## Work instructions
Copy out and return the lines from the one holding "You are a computer-use" to the end of the listing below, both included, omitting the pictures.

=-=-=

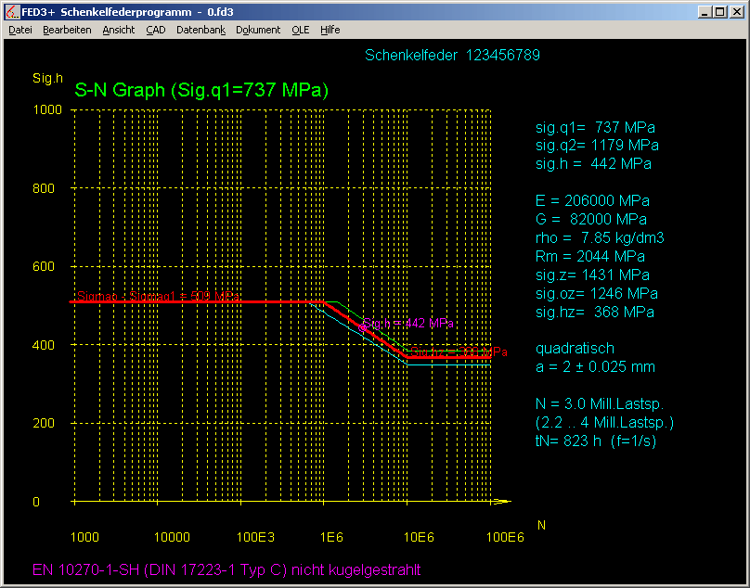Select the Ansicht menu
Screen dimensions: 750x588
pos(119,30)
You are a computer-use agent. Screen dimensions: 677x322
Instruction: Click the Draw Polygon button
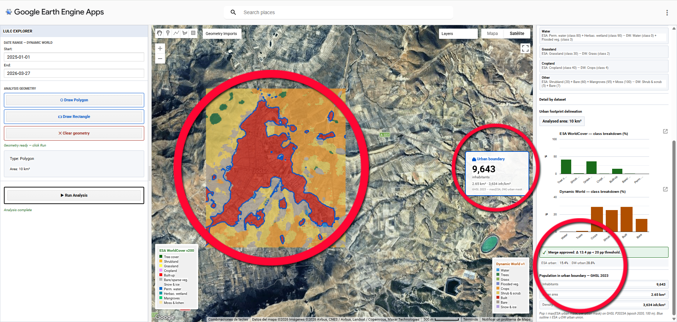(74, 100)
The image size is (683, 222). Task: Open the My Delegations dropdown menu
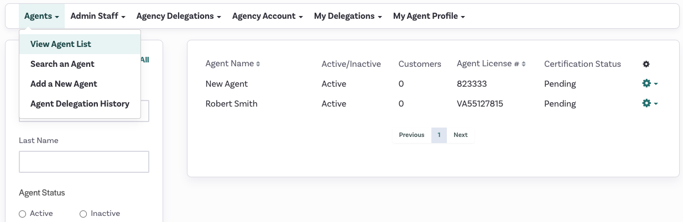point(348,16)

=-=-=

## Exercise answer
You are a computer-use agent. Screen dimensions: 677x322
Instruction: Click the Draw Polygon button
(74, 100)
The image size is (683, 222). Task: Open the My Delegations dropdown menu
point(348,16)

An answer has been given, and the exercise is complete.